Programın ikinci kısmında, Koray Düzgören şu yorumda bulundu:

"Soylu, Sedat Peker'in son videosunda söylediklerinin hiçbirisine yanıt vermiyor. Süleyman Soylu'nun havasını alan bir şey oldu. Soylu, ülkeyi yöneten ikinci bir odak gibi konuşuyordu değil mi? Sınır ötesindeki askeri operasyonlar hakkında bilgi veriyor, dış politika hakkında konuşuyor, geleceği hakkında konuşuyor, 2023 potansiyelinden bahsediyor; sanki bir lider gibi.

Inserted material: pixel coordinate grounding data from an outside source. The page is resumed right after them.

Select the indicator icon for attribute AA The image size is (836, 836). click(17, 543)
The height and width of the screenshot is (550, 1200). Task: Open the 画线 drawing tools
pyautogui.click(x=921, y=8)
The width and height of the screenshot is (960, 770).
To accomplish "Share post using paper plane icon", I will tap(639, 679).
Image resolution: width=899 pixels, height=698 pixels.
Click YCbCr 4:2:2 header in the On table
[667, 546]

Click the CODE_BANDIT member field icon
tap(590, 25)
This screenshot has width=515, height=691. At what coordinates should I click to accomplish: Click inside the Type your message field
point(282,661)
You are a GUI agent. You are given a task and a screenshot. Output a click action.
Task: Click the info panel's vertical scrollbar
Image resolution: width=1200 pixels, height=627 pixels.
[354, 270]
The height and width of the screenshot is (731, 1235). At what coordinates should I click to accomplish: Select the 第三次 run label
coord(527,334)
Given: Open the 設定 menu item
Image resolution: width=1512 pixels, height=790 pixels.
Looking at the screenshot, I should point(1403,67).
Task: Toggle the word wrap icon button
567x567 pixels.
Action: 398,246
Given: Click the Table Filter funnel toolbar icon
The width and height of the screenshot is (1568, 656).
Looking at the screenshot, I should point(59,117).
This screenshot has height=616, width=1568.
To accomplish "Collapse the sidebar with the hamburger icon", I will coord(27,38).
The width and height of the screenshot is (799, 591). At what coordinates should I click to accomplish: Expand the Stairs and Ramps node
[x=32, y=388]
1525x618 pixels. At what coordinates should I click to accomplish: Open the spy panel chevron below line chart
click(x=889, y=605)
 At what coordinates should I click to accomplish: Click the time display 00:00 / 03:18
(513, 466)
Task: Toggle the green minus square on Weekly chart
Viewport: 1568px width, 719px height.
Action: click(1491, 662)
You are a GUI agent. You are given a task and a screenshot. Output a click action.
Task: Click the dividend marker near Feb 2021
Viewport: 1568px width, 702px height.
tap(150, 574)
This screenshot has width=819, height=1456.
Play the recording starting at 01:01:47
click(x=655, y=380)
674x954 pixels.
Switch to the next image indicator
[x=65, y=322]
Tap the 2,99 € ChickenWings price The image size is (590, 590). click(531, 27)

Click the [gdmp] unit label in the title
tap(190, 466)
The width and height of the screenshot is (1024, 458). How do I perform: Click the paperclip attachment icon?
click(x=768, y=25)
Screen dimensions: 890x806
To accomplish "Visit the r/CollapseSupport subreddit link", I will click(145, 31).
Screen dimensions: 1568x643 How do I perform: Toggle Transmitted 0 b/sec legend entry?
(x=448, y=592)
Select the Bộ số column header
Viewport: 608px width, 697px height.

Siyasetin içindeki çekişmede bunlar kullanılıyor gibi geliyor bana. Bir sürü çekişme var; Berat Albayrak meselesi var, bir sürü güç odakları var. Sedat Peker, açıklamalarıyla Soylu'yu bu kadar zor durumda bırakarak bu siyasi çekişmedeki taraflardan bir tanesini neredeyse tasfiye edecek duruma getirdi. Şu anda istifa etmesi lazım, rezil oldu Süleyman Soylu, bana kalırsa. Ama Süleyman Soylu'nun bu hale gelmesi kimin hoşuna gidiyor? Berat Albayrak'ın hoşuna gidiyor, muhtemelen Erdoğan'ın hoşuna gidiyor. Kimin hoşuna gitmiyor, Bahçeli'nin. Burada devletin içindeki, derin, sığ neyse, bir aracı, bir aparatı olarak bunlar konuşuyorlar."